**DATA SUPPLIED:**
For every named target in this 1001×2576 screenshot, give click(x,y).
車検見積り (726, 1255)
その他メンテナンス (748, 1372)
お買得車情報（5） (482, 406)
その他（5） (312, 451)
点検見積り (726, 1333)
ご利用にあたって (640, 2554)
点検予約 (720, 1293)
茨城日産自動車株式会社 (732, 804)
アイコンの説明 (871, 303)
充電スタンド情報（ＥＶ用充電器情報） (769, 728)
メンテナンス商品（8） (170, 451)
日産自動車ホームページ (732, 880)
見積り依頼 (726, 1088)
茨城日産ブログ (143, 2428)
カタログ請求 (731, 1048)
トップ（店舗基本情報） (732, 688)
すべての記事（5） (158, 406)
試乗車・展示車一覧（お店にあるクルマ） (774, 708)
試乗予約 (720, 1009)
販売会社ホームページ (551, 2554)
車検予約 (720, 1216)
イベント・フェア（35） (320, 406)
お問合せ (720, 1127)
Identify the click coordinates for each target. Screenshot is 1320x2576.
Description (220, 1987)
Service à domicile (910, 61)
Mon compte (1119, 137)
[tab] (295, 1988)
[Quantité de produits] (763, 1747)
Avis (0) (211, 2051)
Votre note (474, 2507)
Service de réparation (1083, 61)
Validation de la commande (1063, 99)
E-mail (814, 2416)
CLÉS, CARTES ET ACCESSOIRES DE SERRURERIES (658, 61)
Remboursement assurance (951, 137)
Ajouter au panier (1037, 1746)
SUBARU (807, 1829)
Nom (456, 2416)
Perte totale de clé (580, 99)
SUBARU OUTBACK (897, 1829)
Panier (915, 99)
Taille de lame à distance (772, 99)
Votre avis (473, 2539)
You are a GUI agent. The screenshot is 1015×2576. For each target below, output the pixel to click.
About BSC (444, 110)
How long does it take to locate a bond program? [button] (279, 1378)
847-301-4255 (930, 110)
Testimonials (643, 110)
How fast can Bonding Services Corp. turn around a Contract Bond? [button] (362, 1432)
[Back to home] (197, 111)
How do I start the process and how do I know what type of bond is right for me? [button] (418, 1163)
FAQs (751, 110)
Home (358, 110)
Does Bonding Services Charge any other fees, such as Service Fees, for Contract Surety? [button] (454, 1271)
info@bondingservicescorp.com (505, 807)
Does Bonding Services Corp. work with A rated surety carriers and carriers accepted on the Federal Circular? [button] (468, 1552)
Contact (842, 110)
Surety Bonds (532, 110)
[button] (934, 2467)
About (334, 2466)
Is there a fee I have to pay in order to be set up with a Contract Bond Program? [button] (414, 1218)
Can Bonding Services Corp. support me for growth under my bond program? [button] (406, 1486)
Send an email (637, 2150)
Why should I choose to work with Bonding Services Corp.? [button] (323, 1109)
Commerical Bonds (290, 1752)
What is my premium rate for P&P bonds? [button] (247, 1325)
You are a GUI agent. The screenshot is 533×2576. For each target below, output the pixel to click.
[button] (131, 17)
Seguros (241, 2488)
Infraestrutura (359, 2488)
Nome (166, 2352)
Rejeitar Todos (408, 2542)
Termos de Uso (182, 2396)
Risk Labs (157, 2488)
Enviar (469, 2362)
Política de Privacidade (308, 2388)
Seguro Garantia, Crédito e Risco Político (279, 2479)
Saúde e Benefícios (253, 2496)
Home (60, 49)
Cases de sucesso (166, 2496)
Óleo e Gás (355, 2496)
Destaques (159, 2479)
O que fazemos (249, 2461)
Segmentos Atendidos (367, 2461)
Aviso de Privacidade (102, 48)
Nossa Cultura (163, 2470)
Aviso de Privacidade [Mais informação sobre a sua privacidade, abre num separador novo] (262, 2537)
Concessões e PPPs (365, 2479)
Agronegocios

**INSTRUCTIONS TO FOLLOW:**
Reproduce every line of the listing above without changing anything.

**EXERCISE SOLUTION:**
For every named target in this 1001×2576 screenshot, give click(x,y).
車検見積り (726, 1255)
その他メンテナンス (748, 1372)
お買得車情報（5） (482, 406)
その他（5） (312, 451)
点検見積り (726, 1333)
ご利用にあたって (640, 2554)
点検予約 (720, 1293)
茨城日産自動車株式会社 (732, 804)
アイコンの説明 (871, 303)
充電スタンド情報（ＥＶ用充電器情報） (769, 728)
メンテナンス商品（8） (170, 451)
日産自動車ホームページ (732, 880)
見積り依頼 (726, 1088)
茨城日産ブログ (143, 2428)
カタログ請求 (731, 1048)
トップ（店舗基本情報） (732, 688)
すべての記事（5） (158, 406)
試乗車・展示車一覧（お店にあるクルマ） (774, 708)
試乗予約 (720, 1009)
販売会社ホームページ (551, 2554)
車検予約 (720, 1216)
イベント・フェア（35） (320, 406)
お問合せ (720, 1127)
Identify the click coordinates for each target. Screenshot is 1320x2576.
Description (220, 1987)
Service à domicile (910, 61)
Mon compte (1119, 137)
[tab] (295, 1988)
[Quantité de produits] (763, 1747)
Avis (0) (211, 2051)
Votre note (474, 2507)
Service de réparation (1083, 61)
Validation de la commande (1063, 99)
E-mail (814, 2416)
CLÉS, CARTES ET ACCESSOIRES DE SERRURERIES (658, 61)
Remboursement assurance (951, 137)
Ajouter au panier (1037, 1746)
SUBARU (807, 1829)
Nom (456, 2416)
Perte totale de clé (580, 99)
SUBARU OUTBACK (897, 1829)
Panier (915, 99)
Taille de lame à distance (772, 99)
Votre avis (473, 2539)
You are a GUI agent. The screenshot is 1015×2576. For each target below, output the pixel to click.
About BSC (444, 110)
How long does it take to locate a bond program? [button] (279, 1378)
847-301-4255 (930, 110)
Testimonials (643, 110)
How fast can Bonding Services Corp. turn around a Contract Bond? [button] (362, 1432)
[Back to home] (197, 111)
How do I start the process and how do I know what type of bond is right for me? [button] (418, 1163)
FAQs (751, 110)
Home (358, 110)
Does Bonding Services Charge any other fees, such as Service Fees, for Contract Surety? [button] (454, 1271)
info@bondingservicescorp.com (505, 807)
Does Bonding Services Corp. work with A rated surety carriers and carriers accepted on the Federal Circular? [button] (468, 1552)
Contact (842, 110)
Surety Bonds (532, 110)
[button] (934, 2467)
About (334, 2466)
Is there a fee I have to pay in order to be set up with a Contract Bond Program? [button] (414, 1218)
Can Bonding Services Corp. support me for growth under my bond program? [button] (406, 1486)
Send an email (637, 2150)
Why should I choose to work with Bonding Services Corp.? [button] (323, 1109)
Commerical Bonds (290, 1752)
What is my premium rate for P&P bonds? [button] (247, 1325)
You are a GUI agent. The screenshot is 533×2576. For each target below, output the pixel to click.
[button] (131, 17)
Seguros (241, 2488)
Infraestrutura (359, 2488)
Nome (166, 2352)
Rejeitar Todos (408, 2542)
Termos de Uso (182, 2396)
Risk Labs (157, 2488)
Enviar (469, 2362)
Política de Privacidade (308, 2388)
Seguro Garantia, Crédito e Risco Político (279, 2479)
Saúde e Benefícios (253, 2496)
Home (60, 49)
Cases de sucesso (166, 2496)
Óleo e Gás (355, 2496)
Destaques (159, 2479)
O que fazemos (249, 2461)
Segmentos Atendidos (367, 2461)
Aviso de Privacidade (102, 48)
Nossa Cultura (163, 2470)
Aviso de Privacidade [Mais informação sobre a sua privacidade, abre num separador novo] (262, 2537)
Concessões e PPPs (365, 2479)
Agronegocios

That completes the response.